The question is:
"Decide which elements of $Z/12Z$ have inverses, and for each such element find its inverse, then solve $[11]_{12} X=[6]_{12}$"
I belive that the only inverse of $Z/12Z$ are $[1]$ and $[11]$ ($[1]_{12} * [11]_{12} = [-1]_{12}$
How do I solve for $X$?
$[11]_{12} * [1]_{12} * X=[6]_{12}* [1]_{12}$
Does that mean that $X=6$ or $X=[6]_{12}$?
Also, $5$ and $7\ (\equiv -5 \pmod{12})$ have multiplicative inverses, as they are also relatively prime to $12$.

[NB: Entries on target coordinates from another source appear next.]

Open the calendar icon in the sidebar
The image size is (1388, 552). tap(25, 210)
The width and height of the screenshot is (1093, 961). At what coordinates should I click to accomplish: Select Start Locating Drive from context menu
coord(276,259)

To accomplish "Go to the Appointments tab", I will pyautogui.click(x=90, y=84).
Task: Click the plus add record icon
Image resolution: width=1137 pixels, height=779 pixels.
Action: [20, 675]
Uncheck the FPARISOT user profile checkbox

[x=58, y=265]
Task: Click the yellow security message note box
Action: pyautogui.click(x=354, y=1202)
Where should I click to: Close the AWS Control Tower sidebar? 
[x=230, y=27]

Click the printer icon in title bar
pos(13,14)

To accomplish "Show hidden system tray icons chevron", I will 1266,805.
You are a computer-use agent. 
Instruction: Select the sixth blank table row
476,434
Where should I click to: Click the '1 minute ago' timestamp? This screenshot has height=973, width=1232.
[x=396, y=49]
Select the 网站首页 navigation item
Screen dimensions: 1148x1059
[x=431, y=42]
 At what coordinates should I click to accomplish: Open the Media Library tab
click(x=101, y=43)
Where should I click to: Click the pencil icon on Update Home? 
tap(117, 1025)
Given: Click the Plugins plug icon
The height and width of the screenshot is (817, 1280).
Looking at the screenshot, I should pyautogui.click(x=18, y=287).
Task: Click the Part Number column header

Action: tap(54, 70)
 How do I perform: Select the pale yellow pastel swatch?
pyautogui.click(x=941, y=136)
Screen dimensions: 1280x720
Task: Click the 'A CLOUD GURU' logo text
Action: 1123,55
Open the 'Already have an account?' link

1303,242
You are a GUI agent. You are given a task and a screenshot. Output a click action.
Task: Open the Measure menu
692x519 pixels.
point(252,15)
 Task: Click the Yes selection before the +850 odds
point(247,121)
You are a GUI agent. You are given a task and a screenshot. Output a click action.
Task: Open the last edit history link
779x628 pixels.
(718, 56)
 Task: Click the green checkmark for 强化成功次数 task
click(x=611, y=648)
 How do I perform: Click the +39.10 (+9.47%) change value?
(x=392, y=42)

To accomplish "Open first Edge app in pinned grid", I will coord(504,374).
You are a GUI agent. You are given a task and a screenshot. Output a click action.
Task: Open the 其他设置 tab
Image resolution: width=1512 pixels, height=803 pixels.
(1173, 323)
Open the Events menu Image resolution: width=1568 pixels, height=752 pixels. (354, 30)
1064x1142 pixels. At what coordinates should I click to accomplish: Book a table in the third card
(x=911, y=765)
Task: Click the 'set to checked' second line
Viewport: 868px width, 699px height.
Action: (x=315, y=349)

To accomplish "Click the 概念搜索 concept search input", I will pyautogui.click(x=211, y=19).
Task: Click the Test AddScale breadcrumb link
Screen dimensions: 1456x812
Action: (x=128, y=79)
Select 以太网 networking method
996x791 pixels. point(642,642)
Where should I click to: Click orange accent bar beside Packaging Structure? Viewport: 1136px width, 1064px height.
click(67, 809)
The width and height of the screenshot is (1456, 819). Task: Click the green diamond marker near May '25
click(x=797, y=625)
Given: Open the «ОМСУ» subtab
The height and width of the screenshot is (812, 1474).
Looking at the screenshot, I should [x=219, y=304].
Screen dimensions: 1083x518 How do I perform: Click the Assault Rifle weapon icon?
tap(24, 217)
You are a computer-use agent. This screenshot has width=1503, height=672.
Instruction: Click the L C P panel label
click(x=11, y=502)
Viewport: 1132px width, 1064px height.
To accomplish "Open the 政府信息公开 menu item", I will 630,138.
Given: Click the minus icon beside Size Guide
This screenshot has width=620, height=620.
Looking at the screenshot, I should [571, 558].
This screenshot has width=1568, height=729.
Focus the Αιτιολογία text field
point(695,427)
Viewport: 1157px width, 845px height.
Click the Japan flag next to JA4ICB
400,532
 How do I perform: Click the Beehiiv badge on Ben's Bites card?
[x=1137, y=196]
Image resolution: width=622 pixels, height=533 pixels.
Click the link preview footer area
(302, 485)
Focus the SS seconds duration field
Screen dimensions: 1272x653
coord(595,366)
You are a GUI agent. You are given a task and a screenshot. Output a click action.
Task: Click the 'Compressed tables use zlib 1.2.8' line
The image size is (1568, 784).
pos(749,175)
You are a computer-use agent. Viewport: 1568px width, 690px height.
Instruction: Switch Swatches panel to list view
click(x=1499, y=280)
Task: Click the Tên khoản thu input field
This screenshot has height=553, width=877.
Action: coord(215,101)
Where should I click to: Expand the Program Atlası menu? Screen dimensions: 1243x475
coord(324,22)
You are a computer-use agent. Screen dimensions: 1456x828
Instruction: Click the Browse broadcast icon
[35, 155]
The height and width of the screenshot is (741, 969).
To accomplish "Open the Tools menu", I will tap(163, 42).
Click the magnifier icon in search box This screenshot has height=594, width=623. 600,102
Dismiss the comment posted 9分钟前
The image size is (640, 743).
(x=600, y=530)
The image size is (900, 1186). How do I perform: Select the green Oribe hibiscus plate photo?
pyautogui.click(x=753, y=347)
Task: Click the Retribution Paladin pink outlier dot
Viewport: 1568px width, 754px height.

Your solution seems ok. After you observe that $11\equiv -1\pmod{12}$, you can freely interchange $11$ to $-1$ in modulo $12$ context, just like with equations.
So that, we look for $$6\equiv 11X\equiv -X \pmod{12}$$ and the solution is $X\equiv -6 \ \equiv 6\pmod{12}$, or, with your notation, $X=[-6]_{12}=[6]_{12}$.
The equation also makes sense with $X\in\Bbb Z$, as that, it has infinitely many solutions ($6+12k,\ k\in\Bbb Z$), but if you regard the unknown as $X\in\Bbb Z/12\Bbb Z$, then it has a unique solution. That's why we mostly prefer the latter interpretation.